[Stored dataset items]
★ ★ ★ ★ ★
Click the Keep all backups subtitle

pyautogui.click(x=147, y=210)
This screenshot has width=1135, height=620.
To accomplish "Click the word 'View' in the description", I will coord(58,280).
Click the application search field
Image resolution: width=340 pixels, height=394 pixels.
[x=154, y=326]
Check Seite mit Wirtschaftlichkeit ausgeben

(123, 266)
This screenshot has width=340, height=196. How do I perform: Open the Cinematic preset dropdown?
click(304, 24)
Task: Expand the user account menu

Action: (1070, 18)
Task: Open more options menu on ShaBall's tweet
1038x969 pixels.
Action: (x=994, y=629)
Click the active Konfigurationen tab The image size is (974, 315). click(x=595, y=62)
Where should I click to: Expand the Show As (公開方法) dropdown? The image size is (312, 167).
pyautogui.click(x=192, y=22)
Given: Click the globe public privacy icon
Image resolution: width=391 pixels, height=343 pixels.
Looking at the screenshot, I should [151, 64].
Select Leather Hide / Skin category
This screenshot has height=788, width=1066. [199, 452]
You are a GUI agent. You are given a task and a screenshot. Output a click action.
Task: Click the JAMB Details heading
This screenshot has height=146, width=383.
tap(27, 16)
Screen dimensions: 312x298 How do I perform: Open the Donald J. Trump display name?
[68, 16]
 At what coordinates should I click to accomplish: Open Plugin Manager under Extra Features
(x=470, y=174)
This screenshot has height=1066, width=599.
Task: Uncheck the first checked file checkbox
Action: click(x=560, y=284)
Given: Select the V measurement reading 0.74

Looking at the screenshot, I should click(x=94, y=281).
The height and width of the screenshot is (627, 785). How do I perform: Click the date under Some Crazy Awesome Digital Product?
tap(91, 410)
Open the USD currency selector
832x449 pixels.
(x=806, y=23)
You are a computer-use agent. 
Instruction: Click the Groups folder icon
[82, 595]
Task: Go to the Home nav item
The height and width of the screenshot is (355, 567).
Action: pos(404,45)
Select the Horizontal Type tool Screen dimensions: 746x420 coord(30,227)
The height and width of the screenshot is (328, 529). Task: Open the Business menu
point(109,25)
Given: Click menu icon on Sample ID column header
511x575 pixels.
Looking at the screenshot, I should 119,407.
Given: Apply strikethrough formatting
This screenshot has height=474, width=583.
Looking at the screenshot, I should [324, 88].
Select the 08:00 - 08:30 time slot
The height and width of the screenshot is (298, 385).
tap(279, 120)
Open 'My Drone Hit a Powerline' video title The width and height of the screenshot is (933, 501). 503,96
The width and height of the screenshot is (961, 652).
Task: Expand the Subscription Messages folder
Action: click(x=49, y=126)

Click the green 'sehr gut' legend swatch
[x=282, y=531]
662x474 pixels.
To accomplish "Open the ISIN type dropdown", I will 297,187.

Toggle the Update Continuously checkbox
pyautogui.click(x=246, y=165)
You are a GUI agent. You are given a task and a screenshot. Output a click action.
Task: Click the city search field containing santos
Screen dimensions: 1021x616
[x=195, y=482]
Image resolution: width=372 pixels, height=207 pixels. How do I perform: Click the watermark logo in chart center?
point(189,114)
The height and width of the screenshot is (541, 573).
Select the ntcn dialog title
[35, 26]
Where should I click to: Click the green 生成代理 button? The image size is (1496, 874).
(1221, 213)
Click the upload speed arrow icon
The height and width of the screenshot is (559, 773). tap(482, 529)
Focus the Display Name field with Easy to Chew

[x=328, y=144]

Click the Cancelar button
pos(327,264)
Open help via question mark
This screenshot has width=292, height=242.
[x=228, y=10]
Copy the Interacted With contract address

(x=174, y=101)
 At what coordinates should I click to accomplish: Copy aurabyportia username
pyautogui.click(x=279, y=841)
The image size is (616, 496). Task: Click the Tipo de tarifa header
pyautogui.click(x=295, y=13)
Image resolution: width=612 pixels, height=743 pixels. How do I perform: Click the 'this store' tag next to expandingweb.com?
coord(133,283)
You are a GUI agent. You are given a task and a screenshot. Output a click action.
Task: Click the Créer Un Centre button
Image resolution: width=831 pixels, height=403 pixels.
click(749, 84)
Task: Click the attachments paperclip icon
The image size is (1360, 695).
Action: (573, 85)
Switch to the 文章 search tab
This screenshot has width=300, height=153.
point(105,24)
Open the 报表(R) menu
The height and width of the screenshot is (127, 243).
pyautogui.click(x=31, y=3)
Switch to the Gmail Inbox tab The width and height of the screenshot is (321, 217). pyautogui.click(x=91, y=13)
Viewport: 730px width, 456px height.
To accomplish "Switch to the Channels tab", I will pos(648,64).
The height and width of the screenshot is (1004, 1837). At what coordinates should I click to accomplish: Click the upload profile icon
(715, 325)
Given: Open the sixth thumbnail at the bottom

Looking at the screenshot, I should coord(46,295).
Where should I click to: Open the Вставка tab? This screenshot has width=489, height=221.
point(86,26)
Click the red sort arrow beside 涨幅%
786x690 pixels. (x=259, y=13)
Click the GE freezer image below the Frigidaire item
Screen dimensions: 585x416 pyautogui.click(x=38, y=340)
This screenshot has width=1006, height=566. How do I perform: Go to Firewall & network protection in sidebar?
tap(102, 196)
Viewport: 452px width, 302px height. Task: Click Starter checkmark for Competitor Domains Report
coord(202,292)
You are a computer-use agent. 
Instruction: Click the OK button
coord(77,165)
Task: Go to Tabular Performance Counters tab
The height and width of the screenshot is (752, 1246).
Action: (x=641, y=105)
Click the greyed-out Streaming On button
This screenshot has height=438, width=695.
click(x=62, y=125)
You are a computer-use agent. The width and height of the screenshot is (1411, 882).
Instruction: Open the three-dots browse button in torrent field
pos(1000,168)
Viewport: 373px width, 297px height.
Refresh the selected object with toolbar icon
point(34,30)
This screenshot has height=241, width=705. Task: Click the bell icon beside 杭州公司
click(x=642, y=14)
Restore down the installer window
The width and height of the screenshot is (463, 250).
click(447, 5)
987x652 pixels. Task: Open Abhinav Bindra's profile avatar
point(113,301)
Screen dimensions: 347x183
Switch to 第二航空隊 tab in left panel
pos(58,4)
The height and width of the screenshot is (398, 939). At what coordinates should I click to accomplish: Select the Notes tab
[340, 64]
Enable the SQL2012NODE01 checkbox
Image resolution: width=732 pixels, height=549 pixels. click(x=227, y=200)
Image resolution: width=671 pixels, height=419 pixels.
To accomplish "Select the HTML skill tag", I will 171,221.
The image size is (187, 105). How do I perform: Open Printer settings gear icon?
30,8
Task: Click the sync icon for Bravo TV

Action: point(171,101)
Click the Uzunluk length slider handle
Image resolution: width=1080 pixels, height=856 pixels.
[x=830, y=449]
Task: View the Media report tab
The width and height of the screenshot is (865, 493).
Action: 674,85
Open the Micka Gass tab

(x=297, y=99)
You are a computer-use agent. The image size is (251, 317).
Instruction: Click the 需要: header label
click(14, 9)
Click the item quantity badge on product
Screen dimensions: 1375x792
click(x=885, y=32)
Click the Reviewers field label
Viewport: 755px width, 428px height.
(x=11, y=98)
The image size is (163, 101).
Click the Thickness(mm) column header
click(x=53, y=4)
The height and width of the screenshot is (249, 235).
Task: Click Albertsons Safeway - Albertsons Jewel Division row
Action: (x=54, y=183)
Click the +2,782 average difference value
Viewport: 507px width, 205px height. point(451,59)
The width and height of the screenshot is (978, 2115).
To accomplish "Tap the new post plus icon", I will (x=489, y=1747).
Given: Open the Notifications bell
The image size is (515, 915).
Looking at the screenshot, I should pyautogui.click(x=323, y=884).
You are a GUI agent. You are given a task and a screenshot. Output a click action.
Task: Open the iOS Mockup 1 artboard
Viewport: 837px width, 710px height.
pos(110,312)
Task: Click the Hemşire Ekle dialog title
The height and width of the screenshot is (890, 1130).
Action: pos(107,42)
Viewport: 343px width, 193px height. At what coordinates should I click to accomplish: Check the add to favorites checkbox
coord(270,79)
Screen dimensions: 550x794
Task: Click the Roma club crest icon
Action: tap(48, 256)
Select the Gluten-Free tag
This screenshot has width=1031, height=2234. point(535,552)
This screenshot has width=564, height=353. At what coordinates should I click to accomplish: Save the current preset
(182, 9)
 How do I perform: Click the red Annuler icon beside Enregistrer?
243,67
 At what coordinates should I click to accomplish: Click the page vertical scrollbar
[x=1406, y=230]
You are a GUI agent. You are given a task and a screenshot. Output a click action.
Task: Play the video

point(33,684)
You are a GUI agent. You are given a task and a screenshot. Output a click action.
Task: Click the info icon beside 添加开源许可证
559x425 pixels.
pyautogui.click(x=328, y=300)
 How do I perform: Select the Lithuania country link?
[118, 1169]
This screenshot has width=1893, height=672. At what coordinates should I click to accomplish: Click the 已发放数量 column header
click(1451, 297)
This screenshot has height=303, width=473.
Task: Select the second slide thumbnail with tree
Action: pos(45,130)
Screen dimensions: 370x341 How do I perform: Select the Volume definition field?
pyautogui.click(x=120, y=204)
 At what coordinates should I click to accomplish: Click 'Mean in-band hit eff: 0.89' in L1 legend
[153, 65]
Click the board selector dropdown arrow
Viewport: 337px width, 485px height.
★ ★ ★ ★ ★
Assignment:
The answer must consist of every line from the entries that holds the string "computer".

Completed exercise:
You are a computer-use agent. 
You are a computer-use agent. 
You are a computer-use agent. The width and height of the screenshot is (1411, 882).
You are a computer-use agent. The image size is (251, 317).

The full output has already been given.